The pigeonholing of apps into categories is done automatically by the system, so there is room for interpretation. It may happen that some apps are used across categories, or for a different purpose. For instance, I use Tandem app to keep in touch with my Bulgarian friend, but since we do it in English and not in Bulgarian, it is not “Education” for me, as classified by Apple, but rather social networking (and it still might be “Education” for my friend who is aimed at practising her English).

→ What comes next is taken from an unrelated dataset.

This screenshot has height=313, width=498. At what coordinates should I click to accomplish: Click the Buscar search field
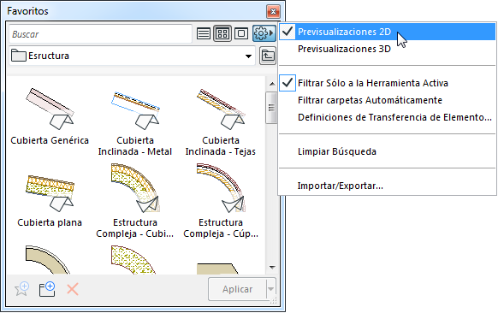point(100,34)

Ask the students to think of the following questions, to get ready to answer them and to comment on the categories:

  • What was your total screen time last week?
  • What was your last week’s average screen time?
  • Was it up or down compared to the week before?
  • What were your top categories last week?
  • Which specific apps and sites did you frequent last week?
  • Can you remember why you used those very apps and sites so often last week?

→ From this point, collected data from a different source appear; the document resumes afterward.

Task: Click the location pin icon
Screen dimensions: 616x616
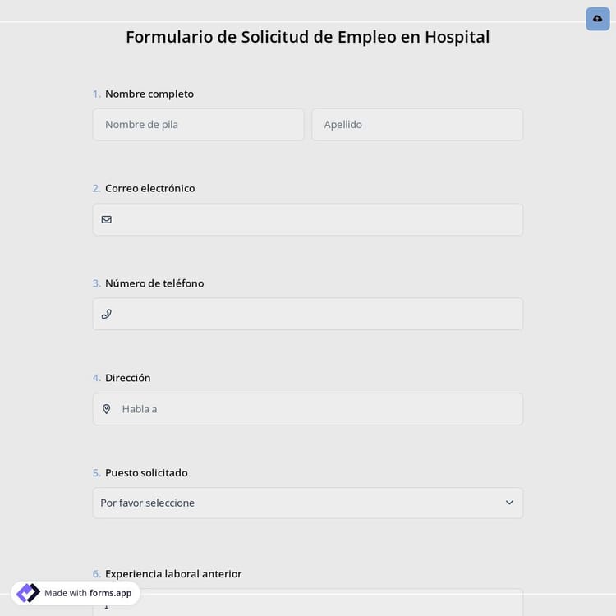Action: pos(107,409)
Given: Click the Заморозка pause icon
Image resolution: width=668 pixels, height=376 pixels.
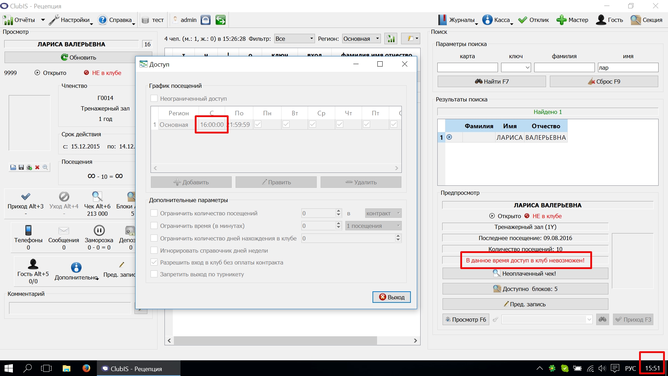Looking at the screenshot, I should pos(99,230).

Pair / group work: sharing and comparing information

Put the students into pairs / small groups or ask them to mingle in the classroom. Tell them to interview their group mates, asking the questions above and any other questions that will help them find out more details. Ask the students to make notes, so that they can report on the results in the interview. 

After the students have collected the data, review the adverbs of frequency and their position in the sentence. Then ask the students to reflect on the data they have collected and to sum them up, using the adverbs of frequency. Remind the students that they still are talking about the last week’s data, so Past Simple is expected in the sentences.

You may also extend the list above and add up questions about the regular usage with Present Indefinite verbs: 

  • What apps do you use most often? 
  • What category of apps do you use from time to time / occasionally?
  • Which apps do you usually use every day? 
  • Are there any apps / sites on your report that you use / visit really seldom? Which? 
  • What is the category of apps and sites that you use and visit rarely? Why? 

Ask several students to present their reports. Discuss the results in the group and compare them: what is the highest and the lowest average screen time? What are the most popular apps? Does anyone frequent unique sites and apps? Are there any tendencies, i.e. does the screen time increase or decrease on weekdays compared to weekends? Which categories of applications dominate in your group? 

By the way, the dominance of the Entertainment category on the smartphone does not mean that you are a complete idler ☺ I use my smartphone for messaging, pictures, social networks, e-mail and location apps primarily. I never use these categories on my notebook, which is for work and hobbies, and when it comes to reading, I use still another device, my iPad, so the screen time for the three devices as to its quality is absolutely different.

Wrap up

Ask the students if they feel they might use some digital detox? Do they feel they should cut down on using some specific apps / sites? Does anyone feel they are a smombie? ☺

This is one of the ways to use smartphone interface data as a trigger for communication and grammar reinforcing. For one, you can also reflect on the number of times you pick up the phone and what exactly you pick it up for. 

Digital intoxication: is the devil really as black?

The grammar and vocabulary here could be that of expressing surprise and regret, in my case it could be something like It has never occurred to me that I pick up my phone on average 70 times a day. What on earth did I need my phone 83 times last Tuesday? I wish I used Whatsapp less often.